A politician once called my father to treat his wife. The senator and his wife were dressed in expensive silk lounging robes. He introduced themselves with an unmistakable tone of importance. My father, obviously unimpressed, answered, very calmly: Hindi ko kailangan malaman kung sino kayo. Kailangan ko’ng malaman kung ano ang sakit ninyo.

Patients had a fanatical faith in him as revealed in the passage:

During one of the visits with the Osmeñas he heard two of the children coughing from their bedroom upstairs. Without a moment’s hesitation, he said. Your children have diptheria. Bring them immediately to the San Lazaro Hospital. And with that, he left, without even bothering to examine them: Mrs. Osmeña felt a bit slighted by her great faith in him made her follow his instructions without doubt. Again he was right the children had diptheria.

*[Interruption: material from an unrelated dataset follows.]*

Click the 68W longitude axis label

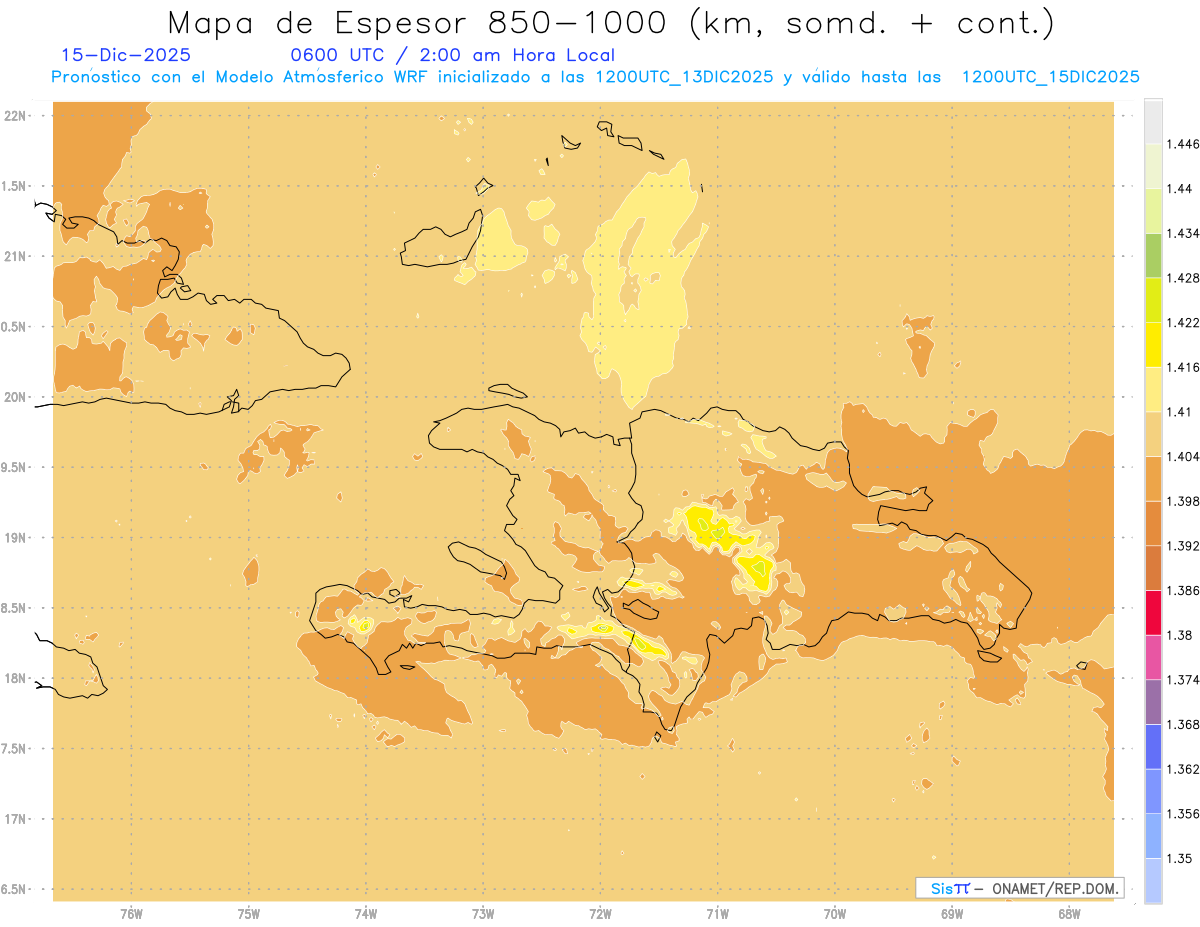click(x=1068, y=914)
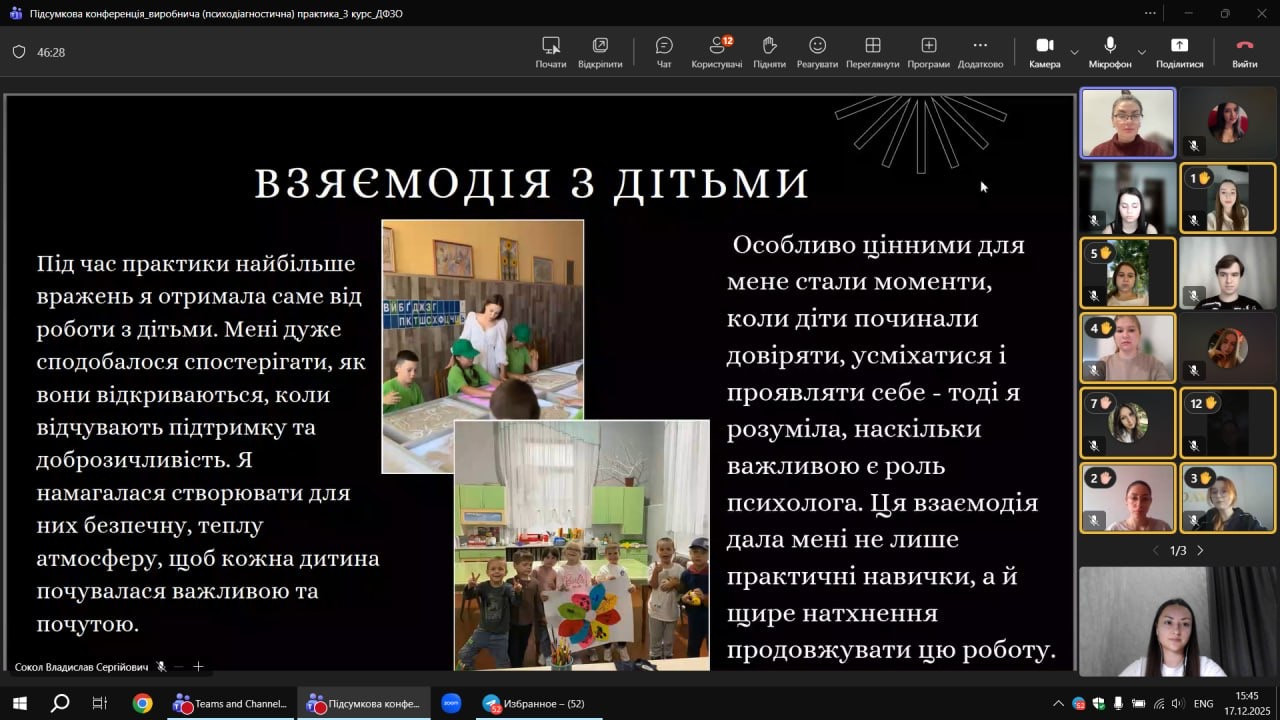Open the Додатково more actions menu

(x=980, y=52)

His therapy was simple. Rather than use the shotgun prescriptions’ of less astute colleagues, he insisted on accurate diagnosis and careful evaluation of the patient’s condition. This method saved many a patient from undergoing unnecessary surgery. Examples of this may be gleamed from the following cases:

A baby was suffering from edema of the stomach. The doctor had prescribed an operation. When my father looked him over, he immediately prescribed a simple enema – after which , the baby was cured.

A prominent society matron was scheduled for a kidney operation. A day previous to his event, she consulted Dr. Guerrero who immediately ordered the cancellation of her operations and prescribed some pills instead. Fifteen years have elapse since that day, and she still has no need of resorting to such a drastic measure.

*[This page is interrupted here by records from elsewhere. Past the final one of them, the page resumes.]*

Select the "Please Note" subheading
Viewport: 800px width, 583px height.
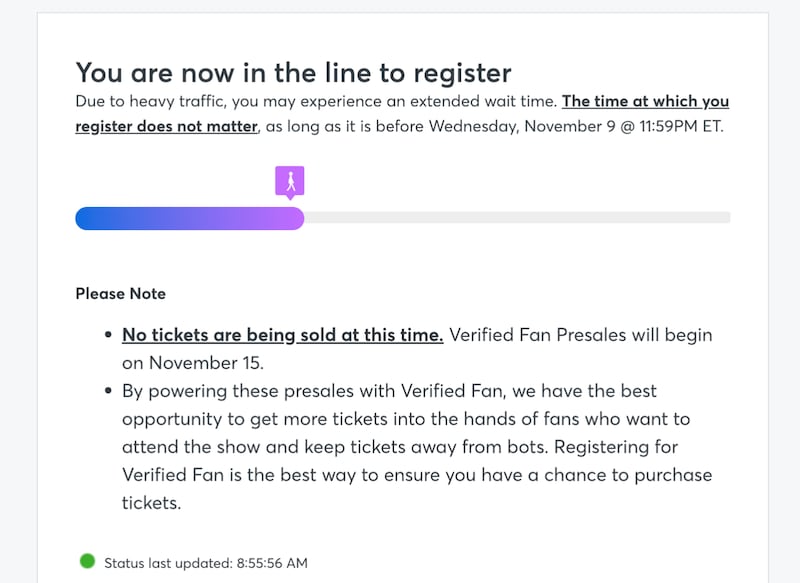pyautogui.click(x=120, y=294)
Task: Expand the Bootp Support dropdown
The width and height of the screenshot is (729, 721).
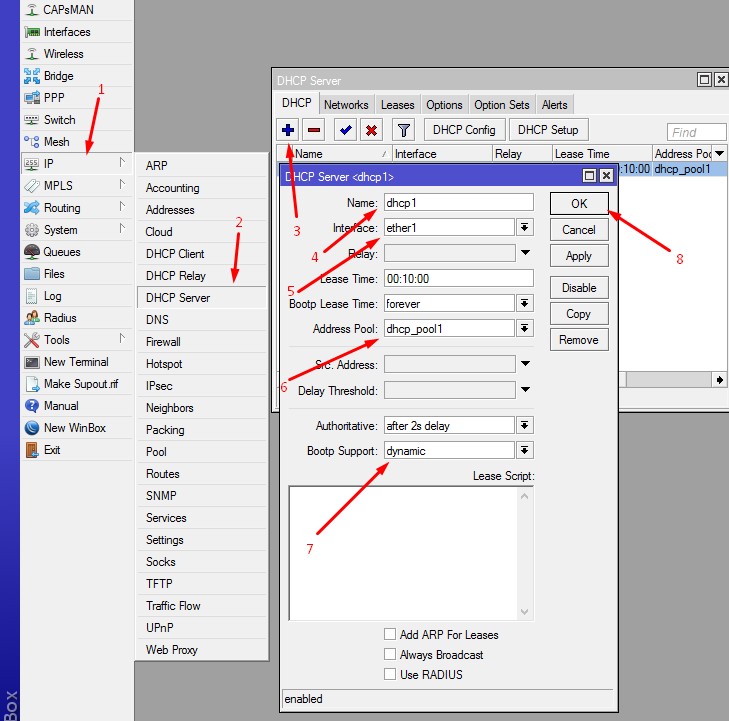Action: tap(525, 451)
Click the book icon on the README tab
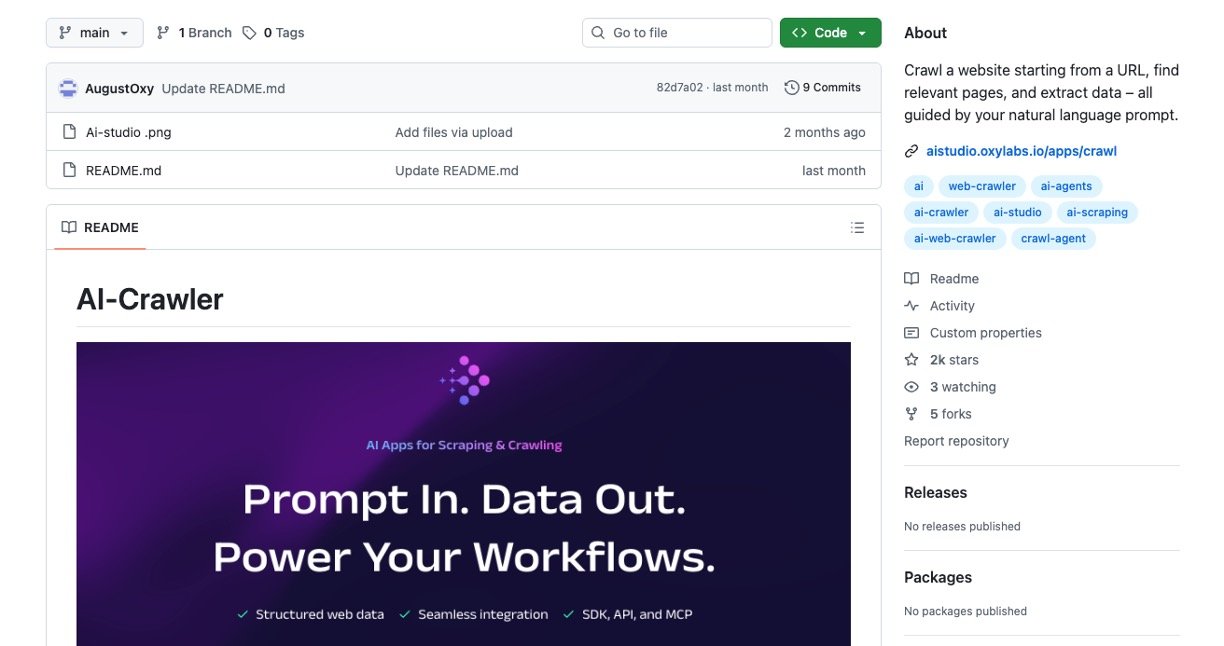Image resolution: width=1224 pixels, height=646 pixels. click(69, 227)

His extraordinary ability to diagnose enabled Dr. Luis Guerrero to administer the proper treatment. Sometimes, mere advise was all he had to give, as shown in this particular case:

A baby believed to be in an advanced stage of rickets was brought to him. She had frequent crying fits and was terribly malnourished. My father looked at the baby than said: I have seen the baby let me see her mother. Everyone was astonished by his remark since they just could not understand why he seemed more interested in seeing the other when it was the baby who was sick. But, he was unmindful of comments. When the mother was brought to him, he examined her breast to confirm his suspicion; she had inverted nipples. So, during all this time, the baby had been sucking air instead of milk.

Among his numerous house calls, he included visits to the slum areas. Because of his very hectic schedule, he would shout upon passing each house: Labas and dila, labas ang mga kamay. In this manner, he singled out the sick ones.